Wyrok nie podważył opodatkowania budowli jako takiego, więc eksperci wykluczają możliwość zwrotu całego zapłaconego podatku od silosów, elektrowni wiatrowych czy innych budowli, których charakter budzi kontrowersje.
– TK uznał za sprzeczny z konstytucją jeden z elementów określania przedmiotu opodatkowania, czyli definicję budowli. Niezależnie od tego, że utraci ona moc dopiero za półtora roku, już dziś obalono domniemanie konstytucyjności przepisu – przypomina Alicja Sarna, doradca podatkowy, partner w SSW Pragmatic Solutions. I dodaje, że w praktyce zmiana jego charakteru ma poważne znaczenie dla prowadzonych już sporów o opodatkowanie budowli, a także takich, które się zaczną w najbliższym czasie.

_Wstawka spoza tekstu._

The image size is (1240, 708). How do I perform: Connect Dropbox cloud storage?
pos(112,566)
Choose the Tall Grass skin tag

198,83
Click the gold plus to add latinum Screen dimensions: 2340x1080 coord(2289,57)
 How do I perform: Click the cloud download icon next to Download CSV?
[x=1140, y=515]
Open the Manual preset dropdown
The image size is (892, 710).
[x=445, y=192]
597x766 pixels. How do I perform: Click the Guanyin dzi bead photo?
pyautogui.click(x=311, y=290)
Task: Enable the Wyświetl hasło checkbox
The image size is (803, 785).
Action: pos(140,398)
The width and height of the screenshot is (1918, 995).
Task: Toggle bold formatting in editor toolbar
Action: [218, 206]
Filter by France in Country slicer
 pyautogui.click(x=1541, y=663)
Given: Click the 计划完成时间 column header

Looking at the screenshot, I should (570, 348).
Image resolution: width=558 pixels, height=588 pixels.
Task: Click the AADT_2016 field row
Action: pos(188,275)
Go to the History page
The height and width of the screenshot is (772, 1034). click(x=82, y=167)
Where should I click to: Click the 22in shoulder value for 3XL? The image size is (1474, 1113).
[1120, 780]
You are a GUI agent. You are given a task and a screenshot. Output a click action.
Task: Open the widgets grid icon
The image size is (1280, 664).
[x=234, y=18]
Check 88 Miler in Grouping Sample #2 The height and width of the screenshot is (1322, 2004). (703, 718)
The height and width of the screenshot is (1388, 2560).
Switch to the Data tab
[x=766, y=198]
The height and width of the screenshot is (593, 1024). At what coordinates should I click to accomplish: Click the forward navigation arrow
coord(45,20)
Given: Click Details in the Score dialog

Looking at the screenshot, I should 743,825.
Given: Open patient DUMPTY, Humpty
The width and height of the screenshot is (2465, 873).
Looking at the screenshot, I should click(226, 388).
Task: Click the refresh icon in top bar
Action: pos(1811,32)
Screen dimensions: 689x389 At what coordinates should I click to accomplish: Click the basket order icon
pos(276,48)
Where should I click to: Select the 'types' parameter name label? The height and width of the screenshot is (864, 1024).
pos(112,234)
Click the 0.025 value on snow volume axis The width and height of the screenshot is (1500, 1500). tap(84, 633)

- Organy podatkowe i sądy już nie mogą zakładać, że definicja budowli jest jednoznaczna i niepodważalna. Powstaje sytuacja, w której niejasność tej definicji jest niejako urzędowo potwierdzona przez TK – zwraca uwagę ekspertka. I wskazuje na art. 2a ordynacji podatkowej, według którego zastrzeżenia do treści przepisów należy interpretować na korzyść podatnika. – Takiego trendu w decyzjach i orzecznictwie należałoby oczekiwać już od opublikowania wyroku TK, czyli od najbliższych dni – sugeruje Alicja Sarna.
Także Michał Nielepkowicz, doradca podatkowy, wspólnik w Thedy & Partners, twierdzi, ze w sporach o to, co jest budowlą, warto podnosić argument zakwestionowania definicji przez TK. Zastrzega, że w ustnym uzasadnieniu wyroku TK zaznaczył, że wydane na podstawie tego przepisu rozstrzygnięcia pozostają w mocy.